Прикинув в уме, что такое «сокровенное» можно поведать Петру, я мысленно улыбнулся.

– Возьмем, к примеру, орудийные снаряды.

– А что в них такого, чтоб на них глядеть? Граната, ядро и картечь, вот и все, – хмыкнул Петр.

– Так-то оно так, но вот взять гранату и поставить ее рядом с ядром – для сравнения. Ведь ядро и летит дальше, и бьет точнее, хотя и не так хорошо, как граната. Разве не так, батюшка?

– Так.

– Да и осколки ее разлетаются на маленькой площади, из-за небольшого количества пороха внутри ядра. Но с помощью математики и баллистики можно сделать такой снаряд, который будет лететь дальше и точнее и иметь большую начинку пороха, чем ранее, – с улыбкой сказал я.

– Не верится что-то мне в это.

– Дело в том, батюшка, что надо сделать не ядро, а продолговатый снаряд, в котором все и разместить…

– Делали такой уже, ничего хорошего не получилось, – тут же потеряв интерес, расслабился Петр.

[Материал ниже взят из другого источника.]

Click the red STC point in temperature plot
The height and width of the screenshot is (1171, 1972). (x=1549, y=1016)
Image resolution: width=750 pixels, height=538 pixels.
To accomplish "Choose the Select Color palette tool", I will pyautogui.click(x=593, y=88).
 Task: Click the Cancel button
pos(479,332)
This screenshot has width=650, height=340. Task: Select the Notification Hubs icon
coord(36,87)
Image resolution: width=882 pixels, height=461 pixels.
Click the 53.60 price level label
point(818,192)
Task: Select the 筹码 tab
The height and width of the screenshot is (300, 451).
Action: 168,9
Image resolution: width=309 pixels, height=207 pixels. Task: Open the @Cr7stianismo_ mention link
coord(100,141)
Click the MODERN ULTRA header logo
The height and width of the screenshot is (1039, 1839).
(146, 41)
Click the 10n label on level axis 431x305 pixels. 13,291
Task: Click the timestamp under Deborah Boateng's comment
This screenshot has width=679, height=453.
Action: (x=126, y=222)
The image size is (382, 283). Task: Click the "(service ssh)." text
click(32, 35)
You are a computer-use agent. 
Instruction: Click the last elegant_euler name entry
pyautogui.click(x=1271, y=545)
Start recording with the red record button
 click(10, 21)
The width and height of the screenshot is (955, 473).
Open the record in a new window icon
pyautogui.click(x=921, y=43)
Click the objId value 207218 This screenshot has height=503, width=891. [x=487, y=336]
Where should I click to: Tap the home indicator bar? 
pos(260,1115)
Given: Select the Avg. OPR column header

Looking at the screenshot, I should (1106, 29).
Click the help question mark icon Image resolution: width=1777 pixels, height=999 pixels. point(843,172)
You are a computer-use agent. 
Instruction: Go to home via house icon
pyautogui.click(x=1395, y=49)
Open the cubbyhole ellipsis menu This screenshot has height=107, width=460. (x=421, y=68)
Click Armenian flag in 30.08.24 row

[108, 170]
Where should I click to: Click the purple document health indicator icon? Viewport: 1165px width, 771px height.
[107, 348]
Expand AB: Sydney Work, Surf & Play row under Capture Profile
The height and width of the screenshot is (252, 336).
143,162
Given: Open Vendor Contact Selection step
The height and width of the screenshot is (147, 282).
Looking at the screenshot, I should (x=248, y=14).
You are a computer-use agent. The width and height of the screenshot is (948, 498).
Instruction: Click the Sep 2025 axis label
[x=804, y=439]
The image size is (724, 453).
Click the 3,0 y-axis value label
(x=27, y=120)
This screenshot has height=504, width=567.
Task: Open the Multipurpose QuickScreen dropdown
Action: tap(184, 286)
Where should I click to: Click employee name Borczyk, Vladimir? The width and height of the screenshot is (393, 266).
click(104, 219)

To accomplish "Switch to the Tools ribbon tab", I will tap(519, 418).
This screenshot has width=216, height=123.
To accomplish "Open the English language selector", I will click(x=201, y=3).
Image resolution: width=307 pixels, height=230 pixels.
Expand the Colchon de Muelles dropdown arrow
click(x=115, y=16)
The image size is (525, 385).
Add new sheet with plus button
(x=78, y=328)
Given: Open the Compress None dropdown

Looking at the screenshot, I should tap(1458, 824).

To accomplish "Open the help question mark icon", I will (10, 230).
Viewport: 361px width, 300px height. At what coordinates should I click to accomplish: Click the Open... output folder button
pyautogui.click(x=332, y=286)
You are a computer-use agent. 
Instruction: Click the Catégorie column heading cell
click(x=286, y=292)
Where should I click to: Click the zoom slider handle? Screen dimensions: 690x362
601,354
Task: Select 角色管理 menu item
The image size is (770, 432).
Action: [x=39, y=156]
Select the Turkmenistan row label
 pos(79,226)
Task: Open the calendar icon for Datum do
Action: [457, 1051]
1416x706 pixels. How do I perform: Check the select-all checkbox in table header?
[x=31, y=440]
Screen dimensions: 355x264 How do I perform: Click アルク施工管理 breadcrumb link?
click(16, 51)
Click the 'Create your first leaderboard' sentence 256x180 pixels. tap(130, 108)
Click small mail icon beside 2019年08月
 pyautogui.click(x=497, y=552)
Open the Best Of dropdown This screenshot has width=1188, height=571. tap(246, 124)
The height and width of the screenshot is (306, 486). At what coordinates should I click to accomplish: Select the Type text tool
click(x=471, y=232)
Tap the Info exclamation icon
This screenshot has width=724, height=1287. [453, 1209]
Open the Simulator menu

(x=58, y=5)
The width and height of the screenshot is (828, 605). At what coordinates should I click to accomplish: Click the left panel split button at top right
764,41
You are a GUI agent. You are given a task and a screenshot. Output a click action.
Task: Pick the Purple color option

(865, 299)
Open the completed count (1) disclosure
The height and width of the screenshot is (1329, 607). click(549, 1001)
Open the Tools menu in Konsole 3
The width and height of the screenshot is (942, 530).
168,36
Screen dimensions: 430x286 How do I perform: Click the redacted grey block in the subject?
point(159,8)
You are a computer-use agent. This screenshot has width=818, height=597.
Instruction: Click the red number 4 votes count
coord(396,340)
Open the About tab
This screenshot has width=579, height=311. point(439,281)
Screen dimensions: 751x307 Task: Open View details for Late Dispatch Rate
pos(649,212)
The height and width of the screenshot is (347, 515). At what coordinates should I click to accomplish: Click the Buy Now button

– И все же я настаиваю на том, что такой снаряд много лучше, его надо было только довести до ума, – гнул я свою линию.

– Нет, не верю. Разве что сам увижу оный снаряд, вот тогда и поговорим об этом…

Главное – не дать собеседнику заскучать и совсем «закостенеть», необходимо постоянно подогревать его любопытство, а уж с Петром сие вдвойне необходимо.

– А еще можно для удобства сделать мешочки под порох с единичным зарядом, дабы не тратить время на измерение нужного количества…

– А ведь точно! Так много удобнее, и скорострельность повысится! – согласился царь, возбужденно встав со своего места.

– Именно так, батюшка. Но это не все. Я хотел бы спросить тебя: на каком расстоянии картечь может поразить врага?

– Не больше сотни саженей, сын. Мало, конечно. Бывает, только по одному выстрелу пушки дать успевают, ежели на них кавалерия наскочит, – немного грустно ответил государь. – Зато сразу целые капральства из строя выбывают!

– А что, если я предложу тебе, отец, способ поражать врага картечью не на сто саженей, а на триста? – слегка прищурив глаза, спросил я Петра.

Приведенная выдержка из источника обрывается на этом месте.